*DATA SUPPLIED*:
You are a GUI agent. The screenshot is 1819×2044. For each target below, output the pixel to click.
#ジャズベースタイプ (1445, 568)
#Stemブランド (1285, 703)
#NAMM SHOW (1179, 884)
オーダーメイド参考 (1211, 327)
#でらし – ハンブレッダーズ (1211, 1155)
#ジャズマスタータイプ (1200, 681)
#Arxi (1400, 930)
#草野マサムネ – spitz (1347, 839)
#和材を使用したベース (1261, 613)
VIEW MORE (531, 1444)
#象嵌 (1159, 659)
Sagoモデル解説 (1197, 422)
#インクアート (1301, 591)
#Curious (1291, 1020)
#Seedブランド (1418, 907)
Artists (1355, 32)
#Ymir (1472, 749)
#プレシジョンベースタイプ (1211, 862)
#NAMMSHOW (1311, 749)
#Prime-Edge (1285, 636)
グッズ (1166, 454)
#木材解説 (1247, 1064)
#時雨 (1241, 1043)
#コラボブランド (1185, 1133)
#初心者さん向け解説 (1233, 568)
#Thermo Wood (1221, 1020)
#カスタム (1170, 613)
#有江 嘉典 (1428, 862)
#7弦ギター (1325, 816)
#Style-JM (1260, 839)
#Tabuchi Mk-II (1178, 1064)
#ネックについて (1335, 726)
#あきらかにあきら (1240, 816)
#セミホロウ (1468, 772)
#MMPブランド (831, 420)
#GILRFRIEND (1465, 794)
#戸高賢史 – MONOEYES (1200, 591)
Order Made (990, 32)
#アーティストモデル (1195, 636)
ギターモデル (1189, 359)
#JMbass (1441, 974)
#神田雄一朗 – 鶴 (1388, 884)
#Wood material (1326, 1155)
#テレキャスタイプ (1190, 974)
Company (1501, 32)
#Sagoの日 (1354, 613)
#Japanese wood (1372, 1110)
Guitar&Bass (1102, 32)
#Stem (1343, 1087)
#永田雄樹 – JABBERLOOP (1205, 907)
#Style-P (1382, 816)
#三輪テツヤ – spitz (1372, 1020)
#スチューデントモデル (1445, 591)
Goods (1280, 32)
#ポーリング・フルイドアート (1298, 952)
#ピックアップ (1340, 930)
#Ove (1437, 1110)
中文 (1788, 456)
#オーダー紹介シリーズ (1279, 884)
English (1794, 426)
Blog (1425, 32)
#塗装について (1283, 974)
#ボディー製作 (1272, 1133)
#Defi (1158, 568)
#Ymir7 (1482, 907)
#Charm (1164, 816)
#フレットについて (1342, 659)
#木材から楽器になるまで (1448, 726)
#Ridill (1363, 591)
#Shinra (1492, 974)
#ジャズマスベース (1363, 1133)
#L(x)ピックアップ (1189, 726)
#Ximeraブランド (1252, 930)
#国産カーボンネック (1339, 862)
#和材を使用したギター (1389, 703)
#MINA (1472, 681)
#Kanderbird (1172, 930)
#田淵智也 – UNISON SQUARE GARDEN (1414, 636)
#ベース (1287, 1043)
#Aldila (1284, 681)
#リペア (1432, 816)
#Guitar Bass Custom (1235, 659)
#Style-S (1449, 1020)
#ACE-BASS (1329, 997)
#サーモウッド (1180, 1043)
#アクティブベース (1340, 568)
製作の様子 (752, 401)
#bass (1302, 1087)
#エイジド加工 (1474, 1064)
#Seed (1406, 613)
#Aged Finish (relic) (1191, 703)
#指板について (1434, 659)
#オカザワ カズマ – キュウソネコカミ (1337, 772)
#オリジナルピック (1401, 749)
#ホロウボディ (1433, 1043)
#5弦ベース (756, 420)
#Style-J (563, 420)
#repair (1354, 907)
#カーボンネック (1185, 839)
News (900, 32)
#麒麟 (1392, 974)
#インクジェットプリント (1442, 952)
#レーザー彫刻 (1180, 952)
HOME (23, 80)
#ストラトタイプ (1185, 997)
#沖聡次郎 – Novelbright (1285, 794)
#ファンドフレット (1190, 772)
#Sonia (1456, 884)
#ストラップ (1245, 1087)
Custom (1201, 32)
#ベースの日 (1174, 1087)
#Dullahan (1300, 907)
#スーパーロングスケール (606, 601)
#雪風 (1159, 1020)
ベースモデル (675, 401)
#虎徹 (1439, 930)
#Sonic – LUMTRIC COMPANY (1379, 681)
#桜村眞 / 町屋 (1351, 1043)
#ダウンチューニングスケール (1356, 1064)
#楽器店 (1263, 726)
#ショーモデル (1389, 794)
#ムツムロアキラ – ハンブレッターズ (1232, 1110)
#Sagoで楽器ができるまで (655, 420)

*PROBLEM TO SOLVE*: Word-for-word copies of all the records are required.

*YOUR SOLUTION*:
You are a GUI agent. The screenshot is 1819×2044. For each target below, output the pixel to click.
#ジャズベースタイプ (1445, 568)
#Stemブランド (1285, 703)
#NAMM SHOW (1179, 884)
オーダーメイド参考 (1211, 327)
#でらし – ハンブレッダーズ (1211, 1155)
#ジャズマスタータイプ (1200, 681)
#Arxi (1400, 930)
#草野マサムネ – spitz (1347, 839)
#和材を使用したベース (1261, 613)
VIEW MORE (531, 1444)
#象嵌 (1159, 659)
Sagoモデル解説 (1197, 422)
#インクアート (1301, 591)
#Curious (1291, 1020)
#Seedブランド (1418, 907)
Artists (1355, 32)
#Ymir (1472, 749)
#プレシジョンベースタイプ (1211, 862)
#NAMMSHOW (1311, 749)
#Prime-Edge (1285, 636)
グッズ (1166, 454)
#木材解説 (1247, 1064)
#時雨 (1241, 1043)
#コラボブランド (1185, 1133)
#初心者さん向け解説 (1233, 568)
#Thermo Wood (1221, 1020)
#カスタム (1170, 613)
#有江 嘉典 (1428, 862)
#7弦ギター (1325, 816)
#Style-JM (1260, 839)
#Tabuchi Mk-II (1178, 1064)
#ネックについて (1335, 726)
#あきらかにあきら (1240, 816)
#セミホロウ (1468, 772)
#MMPブランド (831, 420)
#GILRFRIEND (1465, 794)
#戸高賢史 – MONOEYES (1200, 591)
Order Made (990, 32)
#アーティストモデル (1195, 636)
ギターモデル (1189, 359)
#JMbass (1441, 974)
#神田雄一朗 – 鶴 (1388, 884)
#Wood material (1326, 1155)
#テレキャスタイプ (1190, 974)
Company (1501, 32)
#Sagoの日 (1354, 613)
#Japanese wood (1372, 1110)
Guitar&Bass (1102, 32)
#Stem (1343, 1087)
#永田雄樹 – JABBERLOOP (1205, 907)
#Style-P (1382, 816)
#三輪テツヤ – spitz (1372, 1020)
#スチューデントモデル (1445, 591)
Goods (1280, 32)
#ポーリング・フルイドアート (1298, 952)
#ピックアップ (1340, 930)
#Ove (1437, 1110)
中文 (1788, 456)
#オーダー紹介シリーズ (1279, 884)
English (1794, 426)
Blog (1425, 32)
#塗装について (1283, 974)
#ボディー製作 (1272, 1133)
#Defi (1158, 568)
#Ymir7 (1482, 907)
#Charm (1164, 816)
#フレットについて (1342, 659)
#木材から楽器になるまで (1448, 726)
#Ridill (1363, 591)
#Shinra (1492, 974)
#ジャズマスベース (1363, 1133)
#L(x)ピックアップ (1189, 726)
#Ximeraブランド (1252, 930)
#国産カーボンネック (1339, 862)
#和材を使用したギター (1389, 703)
#MINA (1472, 681)
#Kanderbird (1172, 930)
#田淵智也 – UNISON SQUARE GARDEN (1414, 636)
#ベース (1287, 1043)
#Aldila (1284, 681)
#リペア (1432, 816)
#Guitar Bass Custom (1235, 659)
#Style-S (1449, 1020)
#ACE-BASS (1329, 997)
#サーモウッド (1180, 1043)
#アクティブベース (1340, 568)
製作の様子 (752, 401)
#bass (1302, 1087)
#エイジド加工 (1474, 1064)
#Seed (1406, 613)
#Aged Finish (relic) (1191, 703)
#指板について (1434, 659)
#オカザワ カズマ – キュウソネコカミ (1337, 772)
#オリジナルピック (1401, 749)
#ホロウボディ (1433, 1043)
#5弦ベース (756, 420)
#Style-J (563, 420)
#repair (1354, 907)
#カーボンネック (1185, 839)
News (900, 32)
#麒麟 (1392, 974)
#インクジェットプリント (1442, 952)
#レーザー彫刻 (1180, 952)
HOME (23, 80)
#ストラトタイプ (1185, 997)
#沖聡次郎 – Novelbright (1285, 794)
#ファンドフレット (1190, 772)
#Sonia (1456, 884)
#ストラップ (1245, 1087)
Custom (1201, 32)
#ベースの日 (1174, 1087)
#Dullahan (1300, 907)
#スーパーロングスケール (606, 601)
#雪風 (1159, 1020)
ベースモデル (675, 401)
#虎徹 (1439, 930)
#Sonic – LUMTRIC COMPANY (1379, 681)
#桜村眞 / 町屋 (1351, 1043)
#ダウンチューニングスケール (1356, 1064)
#楽器店 (1263, 726)
#ショーモデル (1389, 794)
#ムツムロアキラ – ハンブレッターズ (1232, 1110)
#Sagoで楽器ができるまで (655, 420)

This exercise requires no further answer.